:: Document extract

The real funny thing is that I did NO os reinstall. So I do not know how/why it happened. My guess is that the PC is running hot and some how has affected the sound card (my PC does seem to heat up fast).

I am going to try the driver approach and see if that works. If not, I will likely buy the new sound card too...unless anyone has any other thoughts.


----------



## Aro (Aug 4, 2003)

Well Anjaba, I have the same problem...but I discovery that the sound card is not the problem.
In my PC i have both Windows 98 and XP in different partitions.
In windows XP the soundmax works fine but in 98 the sound speeds up(obviusly a pitch problem).

Well I don´t know if this is the solution but I just find this technical document which seems pretty good and is directly from Intel.

::::
:: Entries provided

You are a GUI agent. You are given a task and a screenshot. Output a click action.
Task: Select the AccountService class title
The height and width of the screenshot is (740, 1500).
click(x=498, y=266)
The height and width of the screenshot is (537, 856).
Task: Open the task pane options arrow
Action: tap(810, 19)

::::

» The tasks:
a) In the sound card thread, which operating system plays sped-up sound on Aro's PC?
b) Pick up the sound card thread from its last sentence and keep writing.
The lines have no connection to the sound card thread.

» Answers by task:
a) Windows 98.

b)
http://support.intel.com/support/motherboards/desktop/d815efv/soundp.htm

I will test it this weekend, if anyone test it before please post a msg so I will not waste my time.

Bye
ARO


----------



## Aro (Aug 4, 2003)

I Solve it!!!!!!!!

The problem was that the INF drivers only works on Windows 98SE and above.
After upgrade the Windows 98 to SE you should install the INF drivers and then SoundMAx drivers.

There´s no need of a fresh install, what I do is remove the audio driver before upgrade and every time W98 ask me to install the audio driver I click on cancel.

Well, I hope this helps someone.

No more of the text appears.